Waroeng Steak & Shake didirikan pasangan Jody Brotosuseno- Siti Hariyani tiga tahun silam di Yogyakarta. Meski bukan pelopor dalam bisnis steak, Waroeng Steak & Shake cepat berkembang dan menyalip para pemain lain yang memang menjamur di Kota Gudeg.
Pada awalnya, usaha ini didirikan di teras rumah kontrakan oleh Jody Brotosuseno dan istrinya Siti Hariyani (Aniek) di Jl. Cendrawasih no. 30 Yogyakarta. Usaha ini tidak terlepas dari pengaruh ayah Jody. Sebelum mempunyai usaha sendiri, mereka berdua telah aktif membantu usaha ayah Jody yang memang telah lebih dulu berkecimpung di dunia bisnis restoran steak bernama Obonk Steak. Obonk steak memang sudah cukup lama berdiri di Yogya dan sasaran konsumen restoran ini adalah kelas menengah ke atas. Dari sinilah, Aniek (nama panggilan Siti Haryani) dan Jody mempunyai ide untuk membuka tempat makan steak yang dapat menyentuh lapisan menengah ke bawah.
Mereka kemudian memilih nama waroeng sebagai nama tempat yang mereka dirikan—bukan restoran atau kafe yang nampak mewah. Hal ini dimaksudkan agar dapat menarik minat mahasiswa. Mereka juga tak segan memasang daftar harga di depan warung agar calon pembeli dapat mengetahui harga menu mereka yang murah. Uniknya, Waroeng Steak & Shake menyediakan nasi untuk dimakan dengan steak (bukan kentang, kacang panjang, wortel, atau jenis makanan lain yang biasa dimakan bersama steak).
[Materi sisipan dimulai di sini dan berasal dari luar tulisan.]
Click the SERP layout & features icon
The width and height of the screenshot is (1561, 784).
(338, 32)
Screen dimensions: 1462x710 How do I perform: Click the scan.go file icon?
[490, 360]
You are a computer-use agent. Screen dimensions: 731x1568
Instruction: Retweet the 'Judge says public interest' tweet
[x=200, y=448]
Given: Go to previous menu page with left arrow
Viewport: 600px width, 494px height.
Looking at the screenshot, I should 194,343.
sukses di Yogya tak membuat Aniek puas. Seiring berkembangnya Waroeng Steak & Shake di Yogya, ibu dua anak itu memperluas jangkauannya ke beberapa kota besar seperti Surabaya, Malang, Semarang, Bandung dan bahkan Jakarta. Di kota-kota besar itu pun nampaknya Dewi Fortuna masih berpihak kepadanya. Ini bisa dilihat dari jumlah gerainya yang terus membiak hingga sekarang menjadi 19. Yang terakhir, dibuka di Malang awal Desember ini. Target kami setiap dua bulan bisa menambah satu outlet baru, kata Jody bersungguh-sungguh. Dengan kecepatannya berkembang yang begitu fenomenal, Waroeng Steak & Shake nampaknya memang layak digelari Raja Steak Kelas Warung “Setiap minggu terakhir, kami selalu keliling beberapa kota untuk melihat-lihat tempat yang tepat untuk buka outlet” imbuh Aniek sumringah.
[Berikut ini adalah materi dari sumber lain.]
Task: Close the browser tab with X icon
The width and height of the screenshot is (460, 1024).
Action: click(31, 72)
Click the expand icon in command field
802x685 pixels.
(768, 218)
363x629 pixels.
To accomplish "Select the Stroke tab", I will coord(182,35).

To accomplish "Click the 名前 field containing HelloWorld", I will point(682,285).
Sebelum menggeluti bisnis pengisi perut tersebut, mereka sempat menekuni berbagai bisnis kecil-kecilan, antara lain menjual roti bakar, susu kedelai serta memproduksi kaus partai menjelang Pemilu 1999. Dari bisnis kaus itu, mereka sempat membeli motor. Motor itu kemudian dijual lagi tahun 2001 buat modal membuka warung steak. Hasil jual motor itu, dikatakan Jody, cuma cukup buat membayar kontrakan dan membeli beberapa peralatan warung (10 hotplate, gelas dan selusin piring). Sementara itu, meja yang disiapkan hanya 5 set. “Kami membeli peralatan tambahan setelah usaha berjalan lancar? tutur bungsu dari 8 bersaudara itu jujur. Akibat aktivitas bisnis ini, Aniek terpaksa meninggalkan bangku kuliahnya di Jurusan Komunikasi Universitas Negeri Solo. Jody, sang suami, juga meninggalkan kuliahnya di Jurusan Arsitektur Universitas Atma Jaya, Yogyakarta.
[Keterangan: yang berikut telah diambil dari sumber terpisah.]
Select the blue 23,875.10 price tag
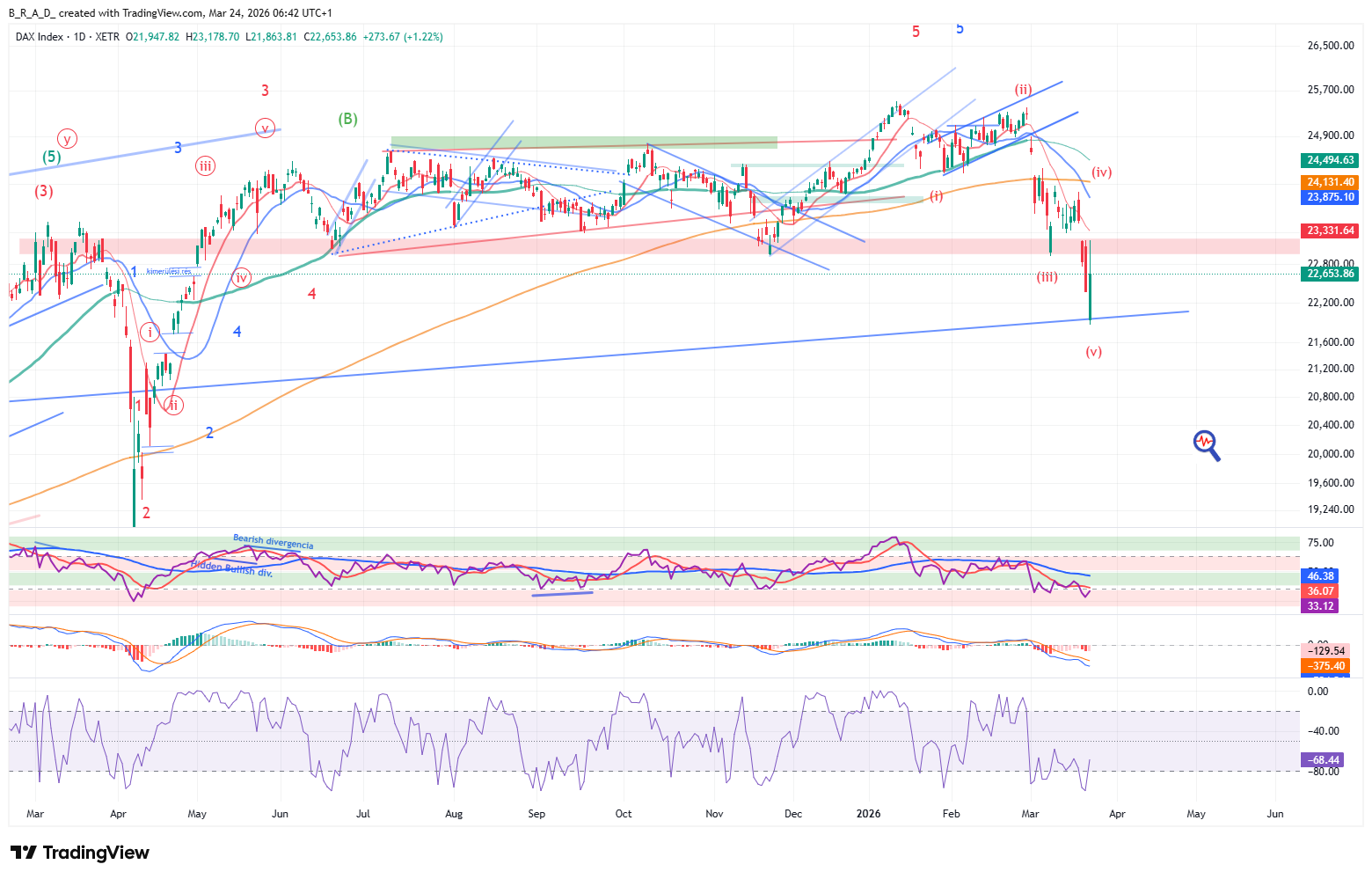This screenshot has width=1372, height=879. (x=1330, y=197)
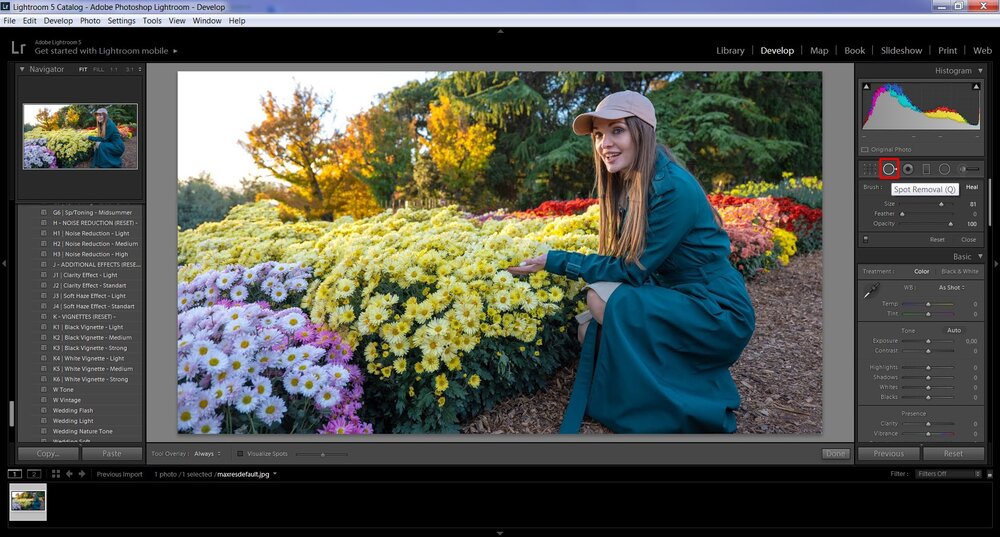Toggle the shadow clipping indicator in Histogram
The height and width of the screenshot is (537, 1000).
coord(866,86)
Meski telah menjelma menjadi raja steak, Jody dan Aniek mengaku kesuksesan mereka tidaklah datang begitu saja. Mereka telah menimba ilmu saat ikut aktif mengelola warung steak milik orang tua Jody: Obong Steak. Rumah makan steak ini memang sudah lama hadir di Yogya dan membidik konsumen kelas menengah atas. Dari situ, mereka kemudian melihat peluang bisnis steak di kelas menengah bawah. Mereka adalah orang-orang yang selama ini ingin menikmati steak, tapi terhalang karena urusan ketebalan kantong. “Saya sering prihatin melihat banyak orang urung masuk ke Obong Steak, karena harganya tak terjangkau saku mereka? kata Aniek datar.